Work task:
Output all of the entries below precisely as written.

### Data for processing

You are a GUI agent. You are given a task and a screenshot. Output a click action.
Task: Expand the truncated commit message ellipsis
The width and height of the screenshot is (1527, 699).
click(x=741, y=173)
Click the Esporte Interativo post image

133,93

######

Answer area:
You are a GUI agent. You are given a task and a screenshot. Output a click action.
Task: Expand the truncated commit message ellipsis
The width and height of the screenshot is (1527, 699).
click(x=741, y=173)
Click the Esporte Interativo post image

133,93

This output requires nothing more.